Stockholm:Handset maker Sony Ericsson said Thursday it booked another loss in the second quarter as the global economic crisis continued to weigh on mobile phone sales.
The LM Ericsson and Sony Corp. joint venture said the loss of €213 million ($299 million) compared with a profit of €6 million a year ago. The result was the fourth consecutive quarterly loss for Sony Ericsson.
The company shipped 13.8 million units in the quarter, down 43% year-on-year. Sales for the period fell by 39% to €1.7 billion from €2.8 billion in the second quarter of 2008.
EQ Bank analyst Jari Honko said the report was largely in line with his expectations and underlines that Sony Ericsson is in “deep trouble.”
“My future outlook for the company is pretty dark,” he said. “I haven’t seen any magical trick that could improve Sony Ericsson’s position.”

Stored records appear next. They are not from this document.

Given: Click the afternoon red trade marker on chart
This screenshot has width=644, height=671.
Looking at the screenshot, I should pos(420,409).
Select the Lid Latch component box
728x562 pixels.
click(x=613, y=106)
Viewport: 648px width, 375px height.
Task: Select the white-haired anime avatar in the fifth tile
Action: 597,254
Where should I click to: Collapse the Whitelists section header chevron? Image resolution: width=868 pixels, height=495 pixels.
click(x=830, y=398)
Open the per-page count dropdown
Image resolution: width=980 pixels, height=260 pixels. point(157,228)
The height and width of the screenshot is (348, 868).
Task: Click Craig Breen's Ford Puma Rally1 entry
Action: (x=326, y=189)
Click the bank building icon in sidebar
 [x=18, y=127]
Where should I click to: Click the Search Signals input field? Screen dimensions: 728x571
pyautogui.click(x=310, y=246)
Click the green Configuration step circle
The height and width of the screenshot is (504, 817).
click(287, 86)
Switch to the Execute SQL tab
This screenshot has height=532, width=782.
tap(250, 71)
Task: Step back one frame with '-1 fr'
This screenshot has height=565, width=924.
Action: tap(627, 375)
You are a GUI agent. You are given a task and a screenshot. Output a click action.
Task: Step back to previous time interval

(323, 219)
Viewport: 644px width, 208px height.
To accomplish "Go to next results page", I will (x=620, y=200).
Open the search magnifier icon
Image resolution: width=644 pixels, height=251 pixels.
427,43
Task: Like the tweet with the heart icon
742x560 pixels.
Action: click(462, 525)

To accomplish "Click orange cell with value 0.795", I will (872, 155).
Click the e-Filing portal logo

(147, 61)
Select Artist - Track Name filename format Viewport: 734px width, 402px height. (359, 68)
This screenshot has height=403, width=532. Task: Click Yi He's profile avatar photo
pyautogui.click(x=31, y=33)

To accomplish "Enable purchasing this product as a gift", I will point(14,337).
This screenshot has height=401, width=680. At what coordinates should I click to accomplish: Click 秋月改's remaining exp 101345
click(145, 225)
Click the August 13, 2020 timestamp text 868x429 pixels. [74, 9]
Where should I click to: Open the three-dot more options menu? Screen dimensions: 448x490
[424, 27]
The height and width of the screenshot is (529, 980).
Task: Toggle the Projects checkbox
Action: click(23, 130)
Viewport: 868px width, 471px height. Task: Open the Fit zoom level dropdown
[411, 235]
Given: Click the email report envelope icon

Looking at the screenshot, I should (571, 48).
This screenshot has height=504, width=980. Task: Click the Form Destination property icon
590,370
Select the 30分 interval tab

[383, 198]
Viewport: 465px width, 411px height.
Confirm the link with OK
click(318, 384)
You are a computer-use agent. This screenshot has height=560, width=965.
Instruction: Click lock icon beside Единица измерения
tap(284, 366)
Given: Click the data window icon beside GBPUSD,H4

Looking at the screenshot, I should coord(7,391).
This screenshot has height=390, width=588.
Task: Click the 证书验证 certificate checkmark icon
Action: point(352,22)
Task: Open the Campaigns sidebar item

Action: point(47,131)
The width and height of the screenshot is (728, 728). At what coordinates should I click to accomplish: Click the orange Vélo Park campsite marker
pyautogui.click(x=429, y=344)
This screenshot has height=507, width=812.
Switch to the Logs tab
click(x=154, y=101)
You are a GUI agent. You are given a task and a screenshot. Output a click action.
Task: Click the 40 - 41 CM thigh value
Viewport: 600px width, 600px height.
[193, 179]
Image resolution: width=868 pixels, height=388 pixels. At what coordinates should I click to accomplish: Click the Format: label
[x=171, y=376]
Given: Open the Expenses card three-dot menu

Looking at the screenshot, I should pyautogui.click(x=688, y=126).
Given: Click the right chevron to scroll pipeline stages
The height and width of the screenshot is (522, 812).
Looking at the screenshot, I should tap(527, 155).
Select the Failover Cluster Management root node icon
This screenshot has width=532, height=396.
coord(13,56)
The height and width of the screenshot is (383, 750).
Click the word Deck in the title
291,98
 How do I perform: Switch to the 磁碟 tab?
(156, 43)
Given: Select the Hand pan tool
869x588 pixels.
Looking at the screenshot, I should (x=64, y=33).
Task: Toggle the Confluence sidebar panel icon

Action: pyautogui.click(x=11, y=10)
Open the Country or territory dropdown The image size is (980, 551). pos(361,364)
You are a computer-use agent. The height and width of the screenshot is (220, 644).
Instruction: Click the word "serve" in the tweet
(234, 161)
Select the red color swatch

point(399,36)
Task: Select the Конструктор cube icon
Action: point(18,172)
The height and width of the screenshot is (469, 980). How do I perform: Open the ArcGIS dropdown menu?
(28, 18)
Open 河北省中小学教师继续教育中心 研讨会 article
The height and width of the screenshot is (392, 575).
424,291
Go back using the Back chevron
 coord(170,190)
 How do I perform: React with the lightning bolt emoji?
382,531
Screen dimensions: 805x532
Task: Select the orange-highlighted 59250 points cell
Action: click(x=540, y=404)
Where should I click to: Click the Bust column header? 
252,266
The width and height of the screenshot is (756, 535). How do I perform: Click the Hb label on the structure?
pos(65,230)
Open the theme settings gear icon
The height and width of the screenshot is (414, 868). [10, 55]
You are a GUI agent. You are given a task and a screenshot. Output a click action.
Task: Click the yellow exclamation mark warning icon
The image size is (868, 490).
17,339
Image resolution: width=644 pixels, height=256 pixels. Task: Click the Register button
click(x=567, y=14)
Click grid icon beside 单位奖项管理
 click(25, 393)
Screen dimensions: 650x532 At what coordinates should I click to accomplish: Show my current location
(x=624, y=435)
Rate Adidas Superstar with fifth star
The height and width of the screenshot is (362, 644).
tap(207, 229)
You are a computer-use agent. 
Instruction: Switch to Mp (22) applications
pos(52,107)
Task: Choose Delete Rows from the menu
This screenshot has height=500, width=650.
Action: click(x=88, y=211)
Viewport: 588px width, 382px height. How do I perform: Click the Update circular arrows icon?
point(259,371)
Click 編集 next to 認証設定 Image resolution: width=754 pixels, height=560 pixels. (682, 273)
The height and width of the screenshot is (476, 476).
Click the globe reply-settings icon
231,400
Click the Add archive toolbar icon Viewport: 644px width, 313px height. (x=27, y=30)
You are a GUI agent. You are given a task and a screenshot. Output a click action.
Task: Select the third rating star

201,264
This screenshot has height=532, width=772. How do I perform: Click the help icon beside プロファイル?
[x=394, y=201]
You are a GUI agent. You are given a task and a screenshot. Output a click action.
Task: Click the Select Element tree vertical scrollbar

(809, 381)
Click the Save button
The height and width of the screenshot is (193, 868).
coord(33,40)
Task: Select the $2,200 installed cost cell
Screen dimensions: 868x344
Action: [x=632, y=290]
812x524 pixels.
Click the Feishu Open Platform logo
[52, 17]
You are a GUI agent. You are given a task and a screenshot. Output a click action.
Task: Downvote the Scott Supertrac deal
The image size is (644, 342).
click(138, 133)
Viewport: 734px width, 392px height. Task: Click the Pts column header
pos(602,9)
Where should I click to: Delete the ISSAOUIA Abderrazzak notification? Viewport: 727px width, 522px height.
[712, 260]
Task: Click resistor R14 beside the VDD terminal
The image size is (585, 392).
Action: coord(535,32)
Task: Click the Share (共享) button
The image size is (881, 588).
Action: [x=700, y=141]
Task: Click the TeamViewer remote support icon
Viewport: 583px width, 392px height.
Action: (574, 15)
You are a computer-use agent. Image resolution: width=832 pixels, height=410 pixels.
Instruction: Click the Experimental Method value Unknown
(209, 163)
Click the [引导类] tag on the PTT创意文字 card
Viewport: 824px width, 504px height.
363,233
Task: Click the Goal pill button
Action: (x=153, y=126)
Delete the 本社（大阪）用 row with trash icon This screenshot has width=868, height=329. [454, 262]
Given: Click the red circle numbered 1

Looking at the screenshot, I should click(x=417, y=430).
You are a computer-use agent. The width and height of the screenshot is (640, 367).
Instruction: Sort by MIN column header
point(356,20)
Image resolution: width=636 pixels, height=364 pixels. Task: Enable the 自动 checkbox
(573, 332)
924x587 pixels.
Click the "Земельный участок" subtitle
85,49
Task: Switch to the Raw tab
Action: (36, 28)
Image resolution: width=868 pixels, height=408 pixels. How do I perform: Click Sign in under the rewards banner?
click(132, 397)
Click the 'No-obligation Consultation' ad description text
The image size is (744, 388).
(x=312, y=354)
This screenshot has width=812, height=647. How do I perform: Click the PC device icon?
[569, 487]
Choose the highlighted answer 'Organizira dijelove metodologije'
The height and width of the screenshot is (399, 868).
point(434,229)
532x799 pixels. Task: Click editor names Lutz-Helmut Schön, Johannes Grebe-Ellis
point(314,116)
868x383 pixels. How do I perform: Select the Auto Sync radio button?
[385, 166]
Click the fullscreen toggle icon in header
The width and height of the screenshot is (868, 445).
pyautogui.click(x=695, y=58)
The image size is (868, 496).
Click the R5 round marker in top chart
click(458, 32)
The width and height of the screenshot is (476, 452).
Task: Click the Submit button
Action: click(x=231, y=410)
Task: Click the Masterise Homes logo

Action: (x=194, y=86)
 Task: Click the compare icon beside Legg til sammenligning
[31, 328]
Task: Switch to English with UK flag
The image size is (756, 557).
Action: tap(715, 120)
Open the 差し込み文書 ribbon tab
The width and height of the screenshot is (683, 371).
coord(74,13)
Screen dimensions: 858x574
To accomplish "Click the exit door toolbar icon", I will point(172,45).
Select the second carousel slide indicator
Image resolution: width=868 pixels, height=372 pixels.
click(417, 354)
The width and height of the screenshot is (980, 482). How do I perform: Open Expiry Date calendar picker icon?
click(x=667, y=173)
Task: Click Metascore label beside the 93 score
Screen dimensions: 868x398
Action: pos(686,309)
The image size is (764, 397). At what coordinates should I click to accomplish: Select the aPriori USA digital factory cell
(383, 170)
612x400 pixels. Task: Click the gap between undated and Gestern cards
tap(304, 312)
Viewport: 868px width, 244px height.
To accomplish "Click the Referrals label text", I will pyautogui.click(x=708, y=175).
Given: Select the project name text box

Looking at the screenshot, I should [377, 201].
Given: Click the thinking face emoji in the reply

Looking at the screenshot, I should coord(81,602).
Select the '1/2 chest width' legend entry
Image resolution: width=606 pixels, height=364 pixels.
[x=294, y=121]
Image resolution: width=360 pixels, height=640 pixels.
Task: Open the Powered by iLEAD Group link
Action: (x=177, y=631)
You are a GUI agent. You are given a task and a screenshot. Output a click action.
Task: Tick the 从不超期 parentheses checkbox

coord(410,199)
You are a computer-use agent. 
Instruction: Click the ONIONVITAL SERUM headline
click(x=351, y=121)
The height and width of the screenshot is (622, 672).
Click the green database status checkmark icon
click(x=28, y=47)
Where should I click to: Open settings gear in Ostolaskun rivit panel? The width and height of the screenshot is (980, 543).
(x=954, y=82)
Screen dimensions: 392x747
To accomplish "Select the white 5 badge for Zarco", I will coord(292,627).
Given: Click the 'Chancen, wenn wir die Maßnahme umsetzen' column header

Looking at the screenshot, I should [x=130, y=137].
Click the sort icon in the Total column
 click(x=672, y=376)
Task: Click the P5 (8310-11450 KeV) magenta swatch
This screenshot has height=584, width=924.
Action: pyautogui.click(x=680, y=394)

He said that although the weak handset market was causing difficulties for Sony Ericsson, it also had some “major company-specific issues” regarding its product strategy.
“One should not draw any hasty conclusions for other companies, such as Nokia from this report,” he said.
Shares in Ericsson fell 0.3% to 75.5 kronor ($9.7) in Stockholm.
Sony Ericsson estimates its market share was over 5% in the second quarter compared with about 6% in the first quarter. It also reiterated its outlook for the global handset market to fall at a rate of around 10% in 2009.
“As expected, the second quarter was challenging and we still believe the remainder of the year will be difficult for Sony Ericsson,” president Dick Komiyama said in a statement. “Our focus remains on bringing the company back to profitability and growth as quickly as possible, and our performance is starting to improve due to our cost reduction activities.”
The company’s weak position has triggered speculation in the media that the company may need a cash injection, possibly altering the ownership structure. Honko said such views were warranted.
“We’ll definitely see Sony and Ericsson discussing potential ownership changes or new investments in Sony Ericsson,” he said.
In April Sony Ericsson said it would slash 2,000 jobs, on top of 2,000 jobs cut last year, to lower costs.
On Thursday it said programs launched in 2008 to cut costs by some €880 million are on track, with the full benefit expected during the second half of 2010. Since the beginning of the cost-cutting programs, Sony Ericsson has shed around 2,350 jobs, it said.